The 26S proteasome, a protein complex responsible for NF-κB degradation, regulates the activation of NF-κB. Therefore, inhibiting the 26S proteasome can result in the inhibition of NF-κB; this offers a novel target for rosacea treatment. A two-arm, vehicle-controlled trial evaluated the efficacy of a novel proteasome inhibitor, topical ACU-D1—pentaerythritol tetrakis (3-(3, 5-di-tert-butyl-4-hydroxyphenyl) propionate). The trial included 27 patients in the active arm and 12 patients in the vehicle arm, all presenting with moderate to severe PPR. ACU-D1 was found to be safe and well-tolerated by the patients; it effectively reduced inflammatory lesions and erythema in the patients. Although this trial lacked the statistical power to determine between-arm significance, the evaluation of both efficacy and safety yielded favorable results (97).

Dapsone exerts its anti-inflammatory effects by inhibiting the production of ROS, mitigating the effects of eosinophil peroxidase on mast cells, and suppressing inflammatory responses mediated by neutrophils (98). A case report indicated sustained remission of granulomatous rosacea after the systemic administration of dapsone (dose: 100 mg/day) (99). A double-blind, randomized clinical trial involving 56 adults with PPR demonstrated that 5% dapsone gel exhibited efficacy similar to that of 0.75% metronidazole gel in improving IGA scores and reducing the lesion counts (100). The first to study dapsone use on ETR, reported that 5% dapsone gel used alone for 12 weeks showed significant improvement in the Investigators Global Assessment score, burning sensation, pruritus, edema, and erythema (101).

ϵ-Aminocaproic acid can effectively inhibit trypsin-like proteases, including KLK5, which regulates the cleavage of the cathelicidin precursor protein into LL-37 (102). In a randomized, double-blind, placebo-controlled study involving 11 patients with PPR, no significant differences in the IGA or CEA scores were noted between the treatment and placebo groups at any time point.

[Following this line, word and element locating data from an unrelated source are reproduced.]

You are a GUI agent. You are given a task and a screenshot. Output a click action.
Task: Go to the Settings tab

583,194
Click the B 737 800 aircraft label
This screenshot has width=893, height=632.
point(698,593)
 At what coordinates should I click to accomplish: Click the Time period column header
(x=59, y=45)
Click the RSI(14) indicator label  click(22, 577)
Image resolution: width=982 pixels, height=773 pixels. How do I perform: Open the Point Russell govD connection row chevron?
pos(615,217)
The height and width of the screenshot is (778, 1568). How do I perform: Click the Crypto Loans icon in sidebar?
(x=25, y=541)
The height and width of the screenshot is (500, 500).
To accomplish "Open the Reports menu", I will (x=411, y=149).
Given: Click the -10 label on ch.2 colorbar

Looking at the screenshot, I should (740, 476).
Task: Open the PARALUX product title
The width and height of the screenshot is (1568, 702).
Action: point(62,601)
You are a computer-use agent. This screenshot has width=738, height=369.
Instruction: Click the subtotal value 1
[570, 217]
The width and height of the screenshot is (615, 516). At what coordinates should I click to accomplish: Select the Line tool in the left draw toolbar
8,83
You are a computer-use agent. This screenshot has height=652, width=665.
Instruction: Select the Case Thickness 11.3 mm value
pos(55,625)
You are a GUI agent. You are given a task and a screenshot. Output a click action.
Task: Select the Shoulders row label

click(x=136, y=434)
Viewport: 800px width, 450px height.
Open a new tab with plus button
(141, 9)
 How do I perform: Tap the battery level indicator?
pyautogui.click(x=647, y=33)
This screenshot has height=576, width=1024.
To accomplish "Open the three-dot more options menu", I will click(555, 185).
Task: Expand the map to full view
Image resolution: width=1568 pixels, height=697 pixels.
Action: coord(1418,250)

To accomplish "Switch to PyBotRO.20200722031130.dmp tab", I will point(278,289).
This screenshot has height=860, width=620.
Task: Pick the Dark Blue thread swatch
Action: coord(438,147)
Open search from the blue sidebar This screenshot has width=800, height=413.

Notably, in the treatment group, these scores were significantly improved in week 12 compared with baseline (102).

Tranexamic acid (TXA), an antifibrinolytic drug used to treat bleeding conditions, functions by inhibiting the conversion of plasminogen to plasmin, thus suppressing plasmin-induced angiogenesis (103). This suppression is achieved through the reduction of CD31⁺ microvessel counts and the downregulation of vascular endothelial growth factor expression (104). In the context of skin inflammation, TXA inhibits the production of TLR2, proinflammatory cytokines (IL-6 and TNF-α), and chemokines in keratinocytes primed by LL-37 (104). In an unblinded study, TXA solution–infused wet dressing and microneedling with TXA solution ameliorated the symptoms of erythematotelangiectatic rosacea (103). In a retrospective study investigating the effects of intradermal microinjections of TXA on erythematotelangiectatic rosacea, the observed improvements in symptoms persisted for 3 months (105). In a randomized, vehicle-controlled, split-face study, topical TXA enhanced the barrier function of the epidermal layer and alleviated the clinical signs of rosacea (106). These effects are attributed to the inhibition of protease activated receptor 2 activation, which reduces the calcium influx (106). For oral TXA, one study divided patients into two groups. Seventy patients were treated with doxycycline therapy plus oral TXA or doxycycline therapy alone for 8 weeks. The results showed that the TXA group had better outcomes compared to doxycycline (107).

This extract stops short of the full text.